__Provided passage__:

================================

Photometric measurements have been used during decades to provide reliable and valuable information to compile long-term global AOD and other aerosol properties records in order to increase our knowledge on the role of aerosols in the Earth’s radiative balance. However, AOD data provided by sun photometers is severely restricted since it is limited to daytime, which seriously constrain the study of atmospheric processes in which day-to-night variations play an important role, such as in the case of polar regions, aerosol nucleation during the daytime, convective processes or other processes with a well-defined time pattern (traffic,domestic heating among others).
Figure 1.- Cimel CE318-T photometers operating in Izaña during the field campaign.

================================

__Extracted data__:
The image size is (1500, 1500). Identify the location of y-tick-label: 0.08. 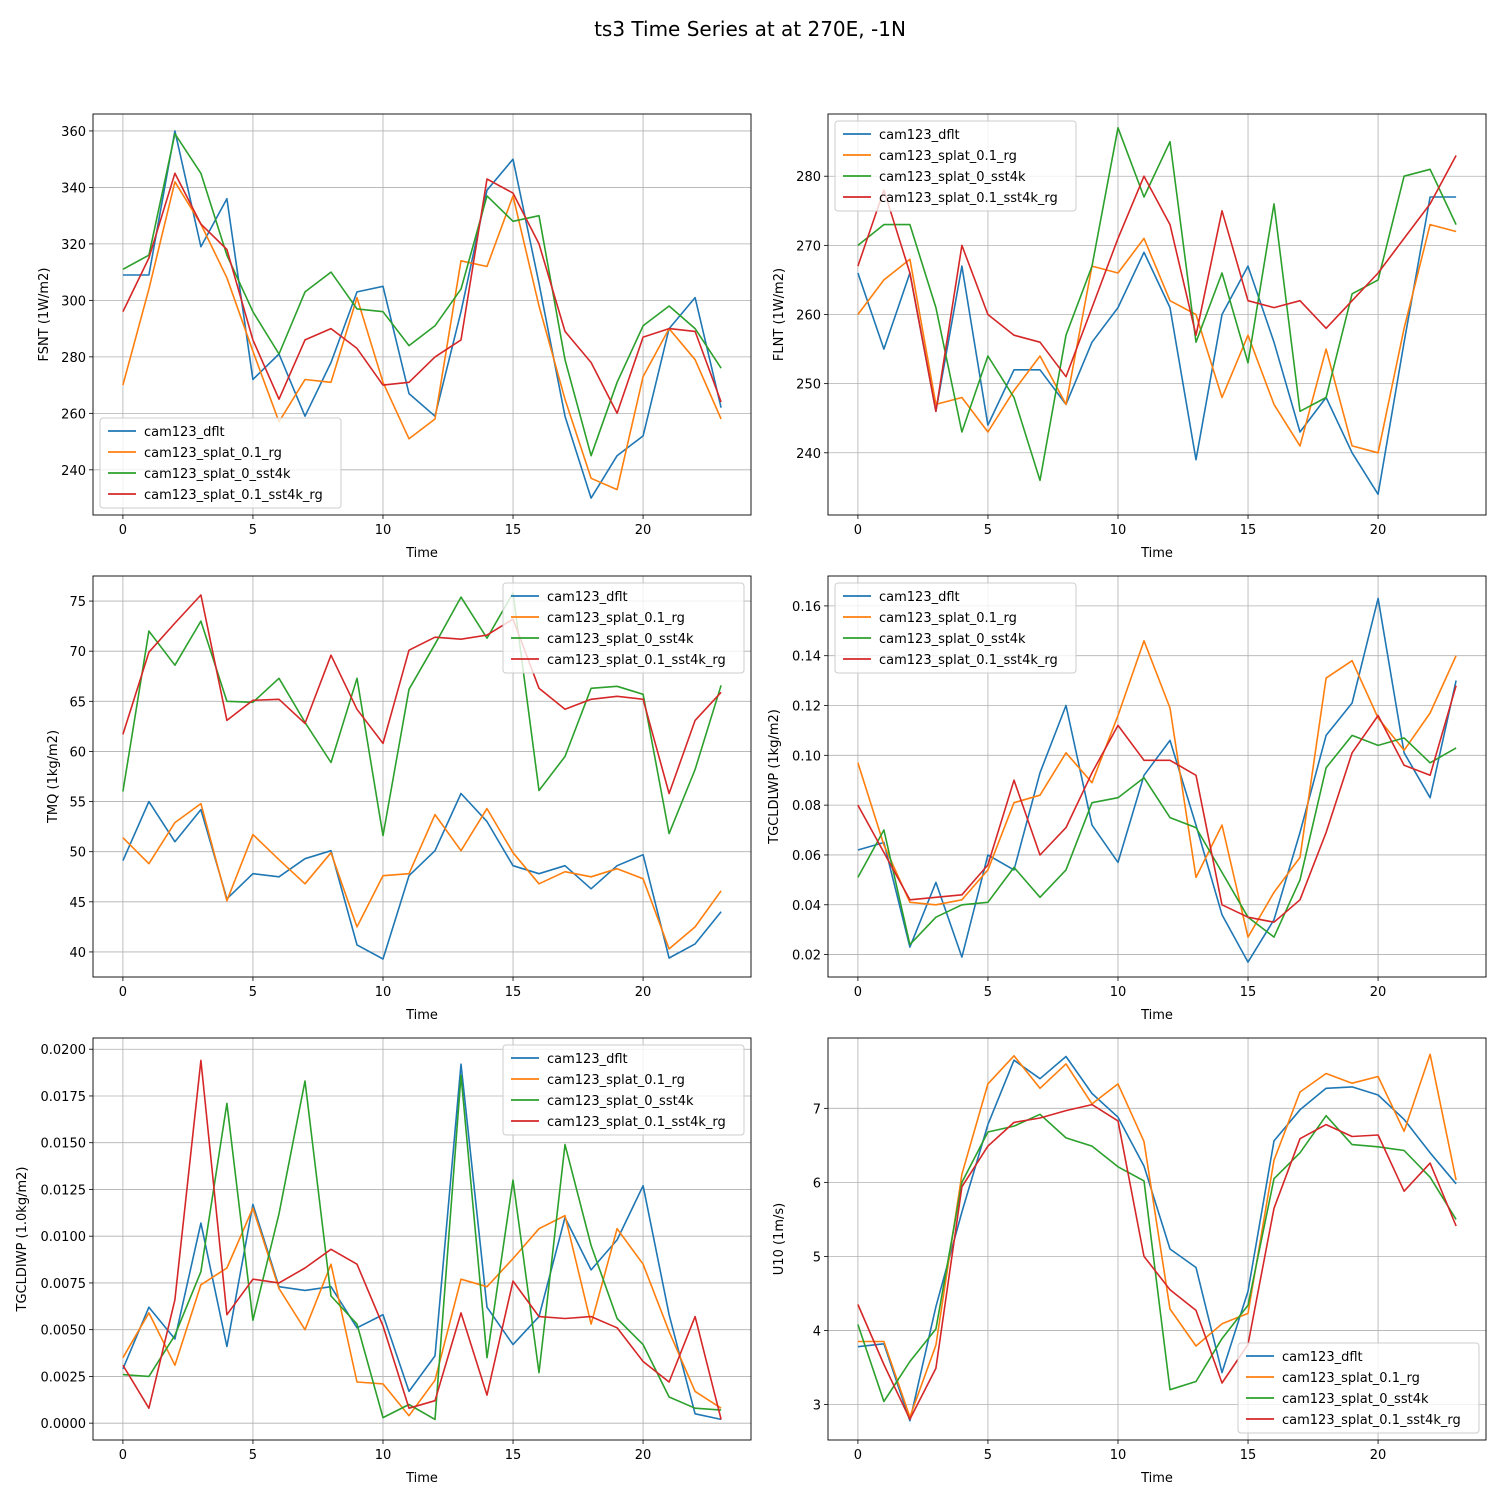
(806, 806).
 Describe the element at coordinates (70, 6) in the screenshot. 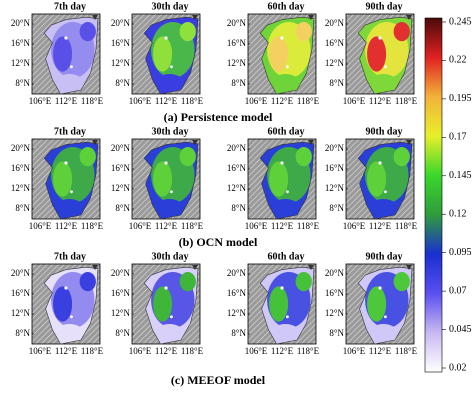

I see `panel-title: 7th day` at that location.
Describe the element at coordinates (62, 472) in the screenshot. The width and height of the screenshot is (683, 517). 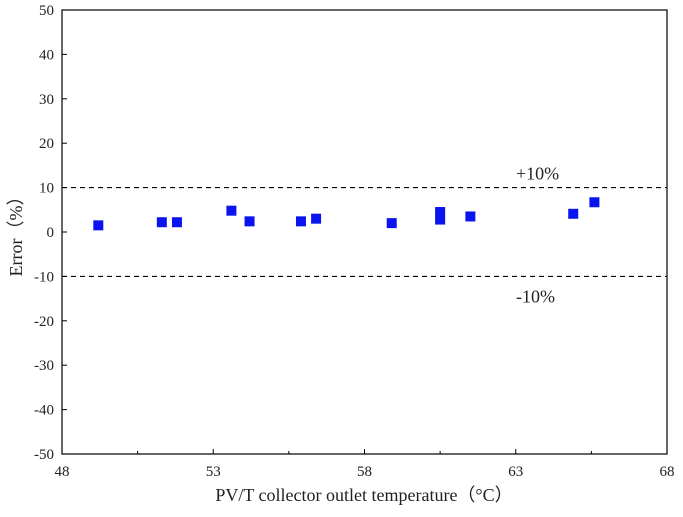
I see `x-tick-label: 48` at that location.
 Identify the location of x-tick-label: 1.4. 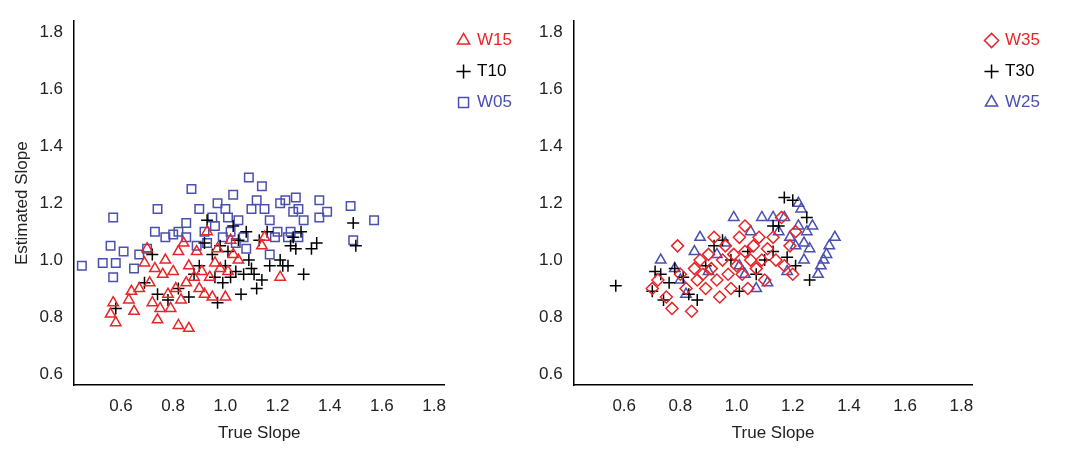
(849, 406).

================================

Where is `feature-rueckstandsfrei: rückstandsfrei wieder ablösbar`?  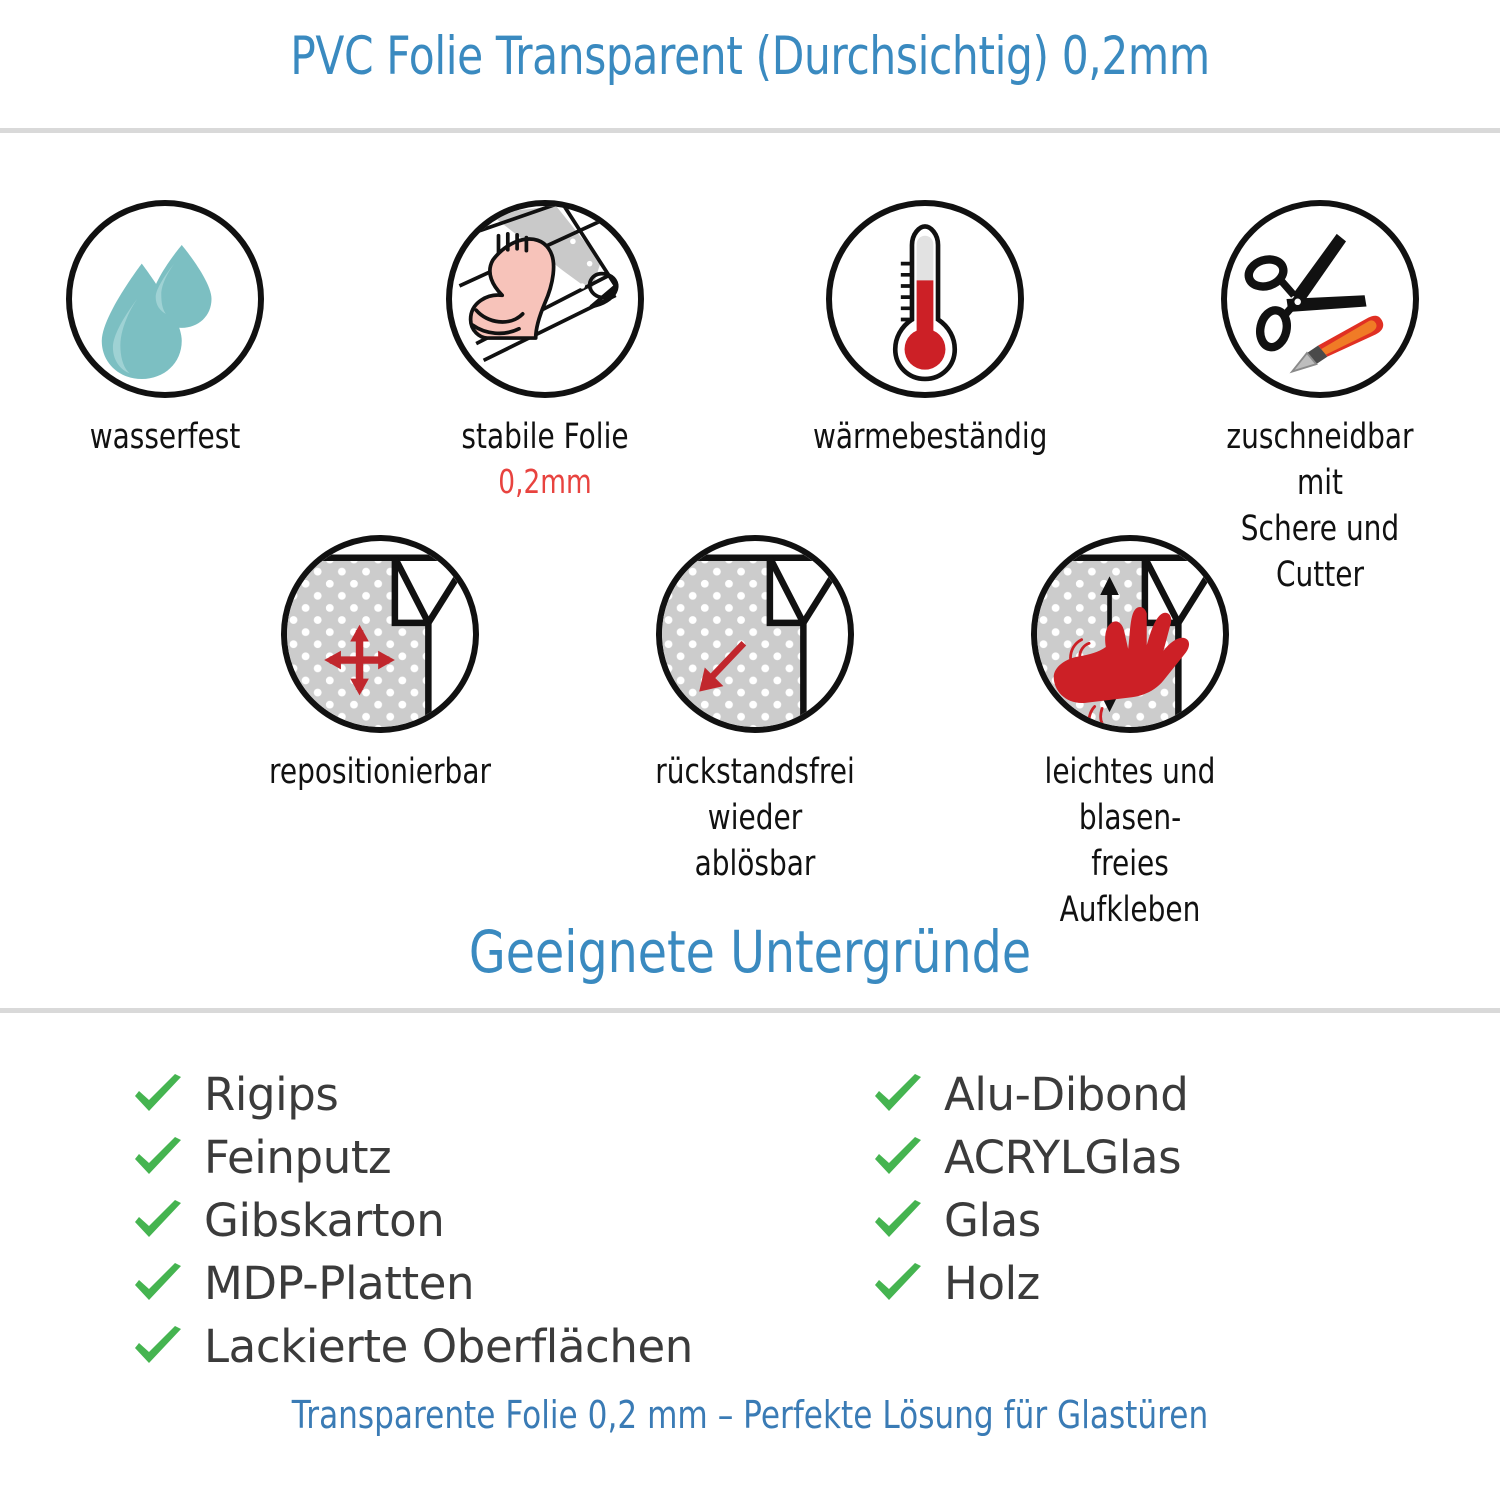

================================

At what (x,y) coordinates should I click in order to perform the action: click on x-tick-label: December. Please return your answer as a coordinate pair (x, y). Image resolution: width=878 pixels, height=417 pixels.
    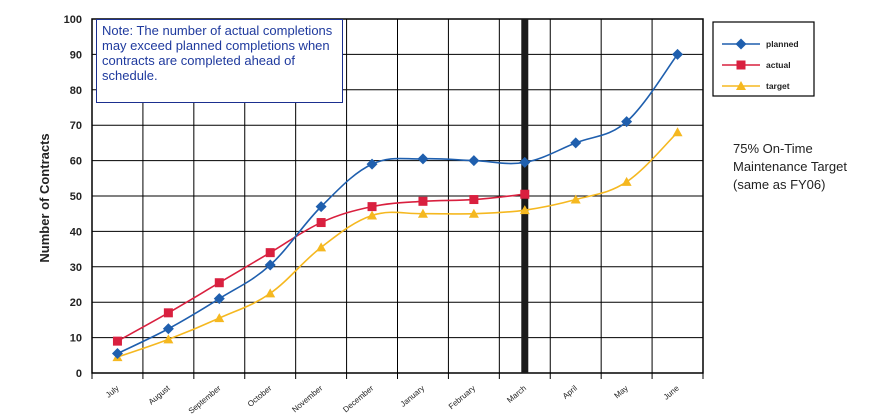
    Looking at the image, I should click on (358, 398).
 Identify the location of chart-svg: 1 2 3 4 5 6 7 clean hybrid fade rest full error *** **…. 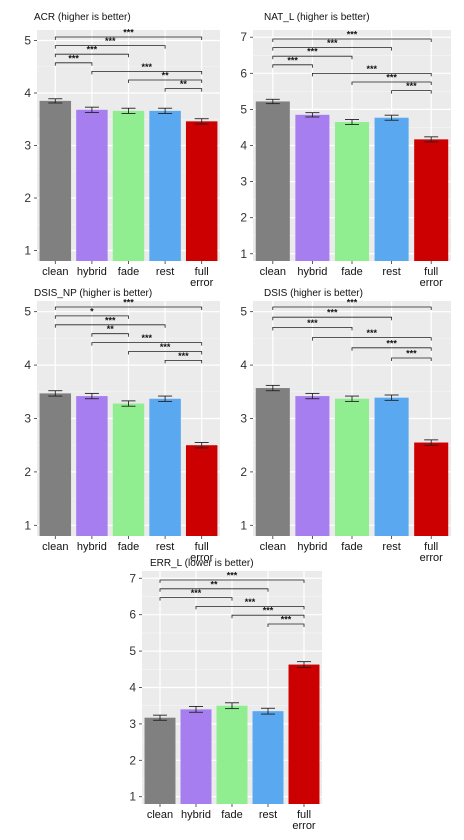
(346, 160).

================================

__What you are asked to do__: Reproduce the entire passage on sun photometer aerosol measurements word for word. The material comes from a separate source unrelated to the passage.

__Reply__:
Photometric measurements have been used during decades to provide reliable and valuable information to compile long-term global AOD and other aerosol properties records in order to increase our knowledge on the role of aerosols in the Earth’s radiative balance. However, AOD data provided by sun photometers is severely restricted since it is limited to daytime, which seriously constrain the study of atmospheric processes in which day-to-night variations play an important role, such as in the case of polar regions, aerosol nucleation during the daytime, convective processes or other processes with a well-defined time pattern (traffic,domestic heating among others).
Figure 1.- Cimel CE318-T photometers operating in Izaña during the field campaign.